Pok et mam (and not Pokemon, for my readers under 30 years old.)
The male developed his featured characteristics outside the cave. The male as the father figure had to explore the territory, if only for hunting (for at least 600 centuries). Beasts quickly learned to flee from the human scent. To his son, the father describes the surroundings, the fauna, the trails, the landmarks. If the youngster dreams, a slap brings him back to the present. If the father had been a predator, his dreaming son would have died. In fact, it was by travelling through the unknown that men developed a keen sense of pain and the ability to assess distances (compare a woman and a man who park). Misjudging the distance to a shelter, of a prey or of a wild animal could be catastrophic.
As civilization moved toward a sedentary lifestyle, the father became the one who hits, who uses his strength against wood, stone or metal. He goes pak! pak! (the Portuguese expression to make pok pok means to be punished by his father).
At the end of my twenties, I lived as a couple with my first love, Marie, who was raising two children alone, aged five and seven. They had never had a man in the house. I could observe their reaction when, while playing, I lifted them off the ground like a ball. In their eyes, I had become Superman. At the time, I was skinny. They recorded in their memory, this virile strength. They and I established a communication around physical strength (do you remember ever shaking hands with a plumber or a mechanic?). It reminded me of my mother’s saying, wait until your father comes home (to punish me). By the time I was thirteen, I was already a few inches taller than her and I was the man on duty when it came to moving heavy objects or reaching high ones.
Nowadays, women go to school and play sports, and our activities are less physical; it makes a difference.
Women have the ability to create life. The shape of their pelvis, the fat mass (to accumulate extra energy for breastfeeding), the pain tolerance (to survive childbirth) are some of the design elements of the human female. These features perhaps contribute to their being less mobile and less adventurous. Not to mention the need to be in a safe environment from the sixth month of pregnancy and to remain with the children who are still vulnerable. Mating with a loyal male increases the probability of survival. (This may also explain the obsession with weddings in American soaps).
It is by handling herbs and food, healing children’s wounds and infections that women have developed their color perception (up to twenty times more accurate than men). Especially those colors that are halfway between brown, red, yellow and green, and those between red, blue and green. It is by shopping with women that I fully grasped this handicap. In particular, I remember when a friend pointed out a shirt of mine, brown to me, that I would never wear. But from a distance, it looked blue and stood out against a background of orange and beige shades (or so it seemed to me).
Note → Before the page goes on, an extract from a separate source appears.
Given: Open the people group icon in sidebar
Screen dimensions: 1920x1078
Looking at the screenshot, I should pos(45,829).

I never had before been complimented as much for my outfit as when I wore this shirt (which I wore until it fell apart).
The Shock of Withdrawal
Without going into detail, the sound ma or mam, produced by the sound of sucking, evolved into the term mother in many languages. The baby’s first verbal message, I’m hungry, was transmitted by associating it with the sound of breastfeeding. Once the code was established, the mother only had to repeat this sound, questioning the baby if she was hungry (a form of classic conditioning). For thousands of years, ma was associated with the mouth, the welcoming arms, the voice and the warm body of a nursing mother. It is necessary to understand the living conditions of our ancestors. They had neither our mastery of the territory nor our reassuring knowledge. Their fears were simple and terrifying. If the telephone, electricity, heating and groceries disappeared, it would have been catastrophic for us. Yet, there are worse things. Think of all the basic knowledge about life, disease, geography or history that we possess. In short, all the little answers that evacuate so many primitive fears. Imagine that you don’t know what a simple dream really is and you have a troublingly vivid one…
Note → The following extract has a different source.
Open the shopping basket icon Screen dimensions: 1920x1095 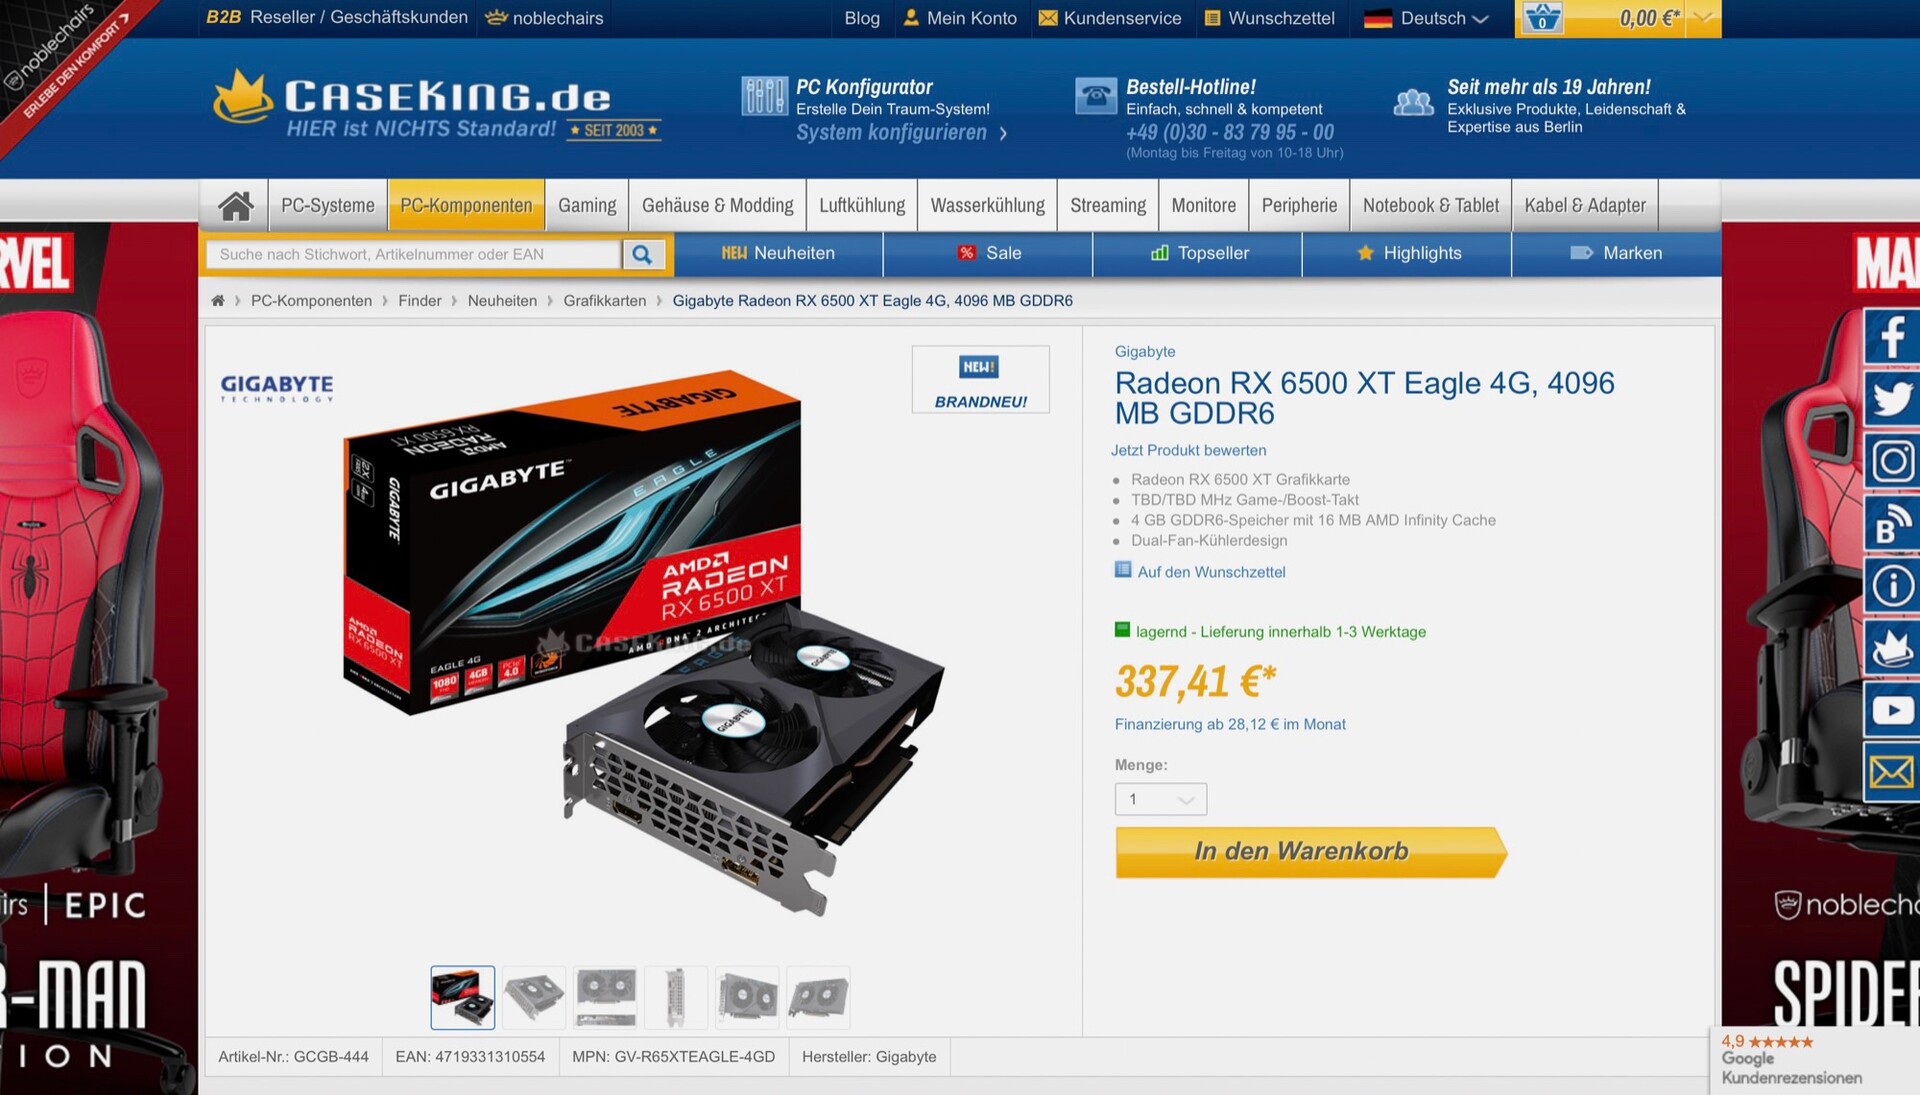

In these conditions, imagine the comfort that comes from ma’s love, her sweet warmth, her affection. Without TV, radio, ipod, telephone, meeting places, books, movies or games, the other is everything. Add to this the fact that children are sometimes breastfed until the age of four (before cooked foods appear). The severity of weaning is then very real. The child goes from warm breast milk to chewable foods, from comfortable arms to cold, hard ground. With the breast, it is ma that moves away. The cut is abrupt.
Since men has no intimacy with the embryo and have no milk to offer the child so as to bond, he is out of the game when life begins. Paternity is an invention related to sexual reproduction. During the gestation of one, the other takes care of the territory. A male couldn’t be ma with a baby, only a second mother. This is what the introduction of the bottle, the father at home (like daycare) has upset. These changes must have had a violent impact on the way we memorize the nurturing mother.
Back at the Ranch
To want to judge our animal condition would be vain; to want to deny it would be worse. Father and mother are neither pok nor mam. We need to understand the role of our instincts and the consequences of using them when released from their primary role, helping to survive and procreate (see The Seven Sins of Capital.)
Perhaps this is what is happening on Montreal’s new Plateau, where vegan has become the peace and love of a new generation.